* _ROWS_:
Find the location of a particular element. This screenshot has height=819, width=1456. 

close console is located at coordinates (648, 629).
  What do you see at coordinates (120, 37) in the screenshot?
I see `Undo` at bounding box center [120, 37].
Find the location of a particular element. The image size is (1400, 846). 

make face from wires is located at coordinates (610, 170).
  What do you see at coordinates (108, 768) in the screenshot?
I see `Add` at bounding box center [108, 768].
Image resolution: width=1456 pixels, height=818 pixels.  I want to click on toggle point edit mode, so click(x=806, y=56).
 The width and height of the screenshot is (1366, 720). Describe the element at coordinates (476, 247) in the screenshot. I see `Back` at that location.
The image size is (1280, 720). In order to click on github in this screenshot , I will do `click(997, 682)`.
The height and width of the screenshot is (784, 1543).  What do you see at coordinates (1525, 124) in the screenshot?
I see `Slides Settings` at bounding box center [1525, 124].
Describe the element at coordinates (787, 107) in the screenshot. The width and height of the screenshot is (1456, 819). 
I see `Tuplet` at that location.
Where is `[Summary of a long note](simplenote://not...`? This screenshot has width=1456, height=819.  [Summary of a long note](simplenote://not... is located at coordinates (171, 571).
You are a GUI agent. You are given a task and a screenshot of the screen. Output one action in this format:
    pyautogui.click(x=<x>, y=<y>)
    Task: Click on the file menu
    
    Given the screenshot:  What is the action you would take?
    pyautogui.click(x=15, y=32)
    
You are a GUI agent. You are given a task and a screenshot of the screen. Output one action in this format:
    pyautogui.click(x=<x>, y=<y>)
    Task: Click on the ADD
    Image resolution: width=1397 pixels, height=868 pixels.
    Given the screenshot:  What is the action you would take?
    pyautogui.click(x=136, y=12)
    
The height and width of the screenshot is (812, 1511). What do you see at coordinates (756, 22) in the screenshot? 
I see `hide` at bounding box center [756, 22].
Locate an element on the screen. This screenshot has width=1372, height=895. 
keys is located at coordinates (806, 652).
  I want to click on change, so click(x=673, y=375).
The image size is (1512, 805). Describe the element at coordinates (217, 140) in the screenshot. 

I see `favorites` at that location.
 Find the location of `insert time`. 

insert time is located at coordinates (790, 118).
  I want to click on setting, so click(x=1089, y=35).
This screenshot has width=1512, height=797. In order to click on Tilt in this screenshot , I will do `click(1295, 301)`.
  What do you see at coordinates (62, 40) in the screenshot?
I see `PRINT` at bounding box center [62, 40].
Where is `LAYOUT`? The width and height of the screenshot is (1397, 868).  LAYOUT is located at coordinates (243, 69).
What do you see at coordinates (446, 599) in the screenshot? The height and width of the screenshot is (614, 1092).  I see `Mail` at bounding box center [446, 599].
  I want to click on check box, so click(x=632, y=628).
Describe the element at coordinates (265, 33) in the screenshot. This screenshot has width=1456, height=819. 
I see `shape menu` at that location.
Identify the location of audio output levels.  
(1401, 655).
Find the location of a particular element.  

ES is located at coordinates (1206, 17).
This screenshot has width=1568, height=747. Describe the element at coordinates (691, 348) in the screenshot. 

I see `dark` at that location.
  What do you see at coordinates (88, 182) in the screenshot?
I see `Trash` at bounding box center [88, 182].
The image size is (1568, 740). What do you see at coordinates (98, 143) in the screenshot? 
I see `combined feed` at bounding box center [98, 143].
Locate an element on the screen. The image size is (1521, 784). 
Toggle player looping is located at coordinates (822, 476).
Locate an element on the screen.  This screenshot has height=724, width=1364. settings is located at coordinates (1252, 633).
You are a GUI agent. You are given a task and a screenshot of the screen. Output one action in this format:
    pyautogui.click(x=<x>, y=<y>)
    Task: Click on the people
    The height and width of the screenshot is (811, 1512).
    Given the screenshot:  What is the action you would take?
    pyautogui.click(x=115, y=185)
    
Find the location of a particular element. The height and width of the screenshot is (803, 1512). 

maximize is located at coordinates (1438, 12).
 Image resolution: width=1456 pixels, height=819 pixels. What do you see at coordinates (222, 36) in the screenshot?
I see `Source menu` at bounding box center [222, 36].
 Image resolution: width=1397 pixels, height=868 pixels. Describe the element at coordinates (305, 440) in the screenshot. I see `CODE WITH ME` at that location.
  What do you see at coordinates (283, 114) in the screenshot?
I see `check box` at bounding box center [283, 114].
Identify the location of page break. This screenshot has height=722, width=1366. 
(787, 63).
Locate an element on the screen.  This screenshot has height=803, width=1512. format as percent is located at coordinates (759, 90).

* _WHAT YOU SHOULD DO_:
Print all of the material above again, line for line, with no changes.

* _WRITTEN ANSWER_:
Find the location of a particular element. This screenshot has height=819, width=1456. 

close console is located at coordinates (648, 629).
  What do you see at coordinates (120, 37) in the screenshot?
I see `Undo` at bounding box center [120, 37].
Find the location of a particular element. The image size is (1400, 846). 

make face from wires is located at coordinates (610, 170).
  What do you see at coordinates (108, 768) in the screenshot?
I see `Add` at bounding box center [108, 768].
Image resolution: width=1456 pixels, height=818 pixels.  I want to click on toggle point edit mode, so click(x=806, y=56).
 The width and height of the screenshot is (1366, 720). Describe the element at coordinates (476, 247) in the screenshot. I see `Back` at that location.
The image size is (1280, 720). In order to click on github in this screenshot , I will do `click(997, 682)`.
The height and width of the screenshot is (784, 1543).  What do you see at coordinates (1525, 124) in the screenshot?
I see `Slides Settings` at bounding box center [1525, 124].
Describe the element at coordinates (787, 107) in the screenshot. The width and height of the screenshot is (1456, 819). 
I see `Tuplet` at that location.
Where is `[Summary of a long note](simplenote://not...`? This screenshot has width=1456, height=819.  [Summary of a long note](simplenote://not... is located at coordinates (171, 571).
You are a GUI agent. You are given a task and a screenshot of the screen. Output one action in this format:
    pyautogui.click(x=<x>, y=<y>)
    Task: Click on the file menu
    
    Given the screenshot:  What is the action you would take?
    pyautogui.click(x=15, y=32)
    
You are a GUI agent. You are given a task and a screenshot of the screen. Output one action in this format:
    pyautogui.click(x=<x>, y=<y>)
    Task: Click on the ADD
    Image resolution: width=1397 pixels, height=868 pixels.
    Given the screenshot:  What is the action you would take?
    pyautogui.click(x=136, y=12)
    
The height and width of the screenshot is (812, 1511). What do you see at coordinates (756, 22) in the screenshot? 
I see `hide` at bounding box center [756, 22].
Locate an element on the screen. This screenshot has width=1372, height=895. 
keys is located at coordinates (806, 652).
  I want to click on change, so click(x=673, y=375).
The image size is (1512, 805). Describe the element at coordinates (217, 140) in the screenshot. 

I see `favorites` at that location.
 Find the location of `insert time`. 

insert time is located at coordinates (790, 118).
  I want to click on setting, so click(x=1089, y=35).
This screenshot has width=1512, height=797. In order to click on Tilt in this screenshot , I will do `click(1295, 301)`.
  What do you see at coordinates (62, 40) in the screenshot?
I see `PRINT` at bounding box center [62, 40].
Where is `LAYOUT`? The width and height of the screenshot is (1397, 868).  LAYOUT is located at coordinates (243, 69).
What do you see at coordinates (446, 599) in the screenshot? The height and width of the screenshot is (614, 1092).  I see `Mail` at bounding box center [446, 599].
  I want to click on check box, so click(x=632, y=628).
Describe the element at coordinates (265, 33) in the screenshot. This screenshot has width=1456, height=819. 
I see `shape menu` at that location.
Identify the location of audio output levels.  
(1401, 655).
Find the location of a particular element.  

ES is located at coordinates (1206, 17).
This screenshot has width=1568, height=747. Describe the element at coordinates (691, 348) in the screenshot. 

I see `dark` at that location.
  What do you see at coordinates (88, 182) in the screenshot?
I see `Trash` at bounding box center [88, 182].
The image size is (1568, 740). What do you see at coordinates (98, 143) in the screenshot? 
I see `combined feed` at bounding box center [98, 143].
Locate an element on the screen. The image size is (1521, 784). 
Toggle player looping is located at coordinates (822, 476).
Locate an element on the screen.  This screenshot has height=724, width=1364. settings is located at coordinates (1252, 633).
You are a GUI agent. You are given a task and a screenshot of the screen. Output one action in this format:
    pyautogui.click(x=<x>, y=<y>)
    Task: Click on the people
    The height and width of the screenshot is (811, 1512).
    Given the screenshot:  What is the action you would take?
    pyautogui.click(x=115, y=185)
    
Find the location of a particular element. The height and width of the screenshot is (803, 1512). 

maximize is located at coordinates (1438, 12).
 Image resolution: width=1456 pixels, height=819 pixels. What do you see at coordinates (222, 36) in the screenshot?
I see `Source menu` at bounding box center [222, 36].
 Image resolution: width=1397 pixels, height=868 pixels. Describe the element at coordinates (305, 440) in the screenshot. I see `CODE WITH ME` at that location.
  What do you see at coordinates (283, 114) in the screenshot?
I see `check box` at bounding box center [283, 114].
Identify the location of page break. This screenshot has height=722, width=1366. 
(787, 63).
Locate an element on the screen.  This screenshot has height=803, width=1512. format as percent is located at coordinates (759, 90).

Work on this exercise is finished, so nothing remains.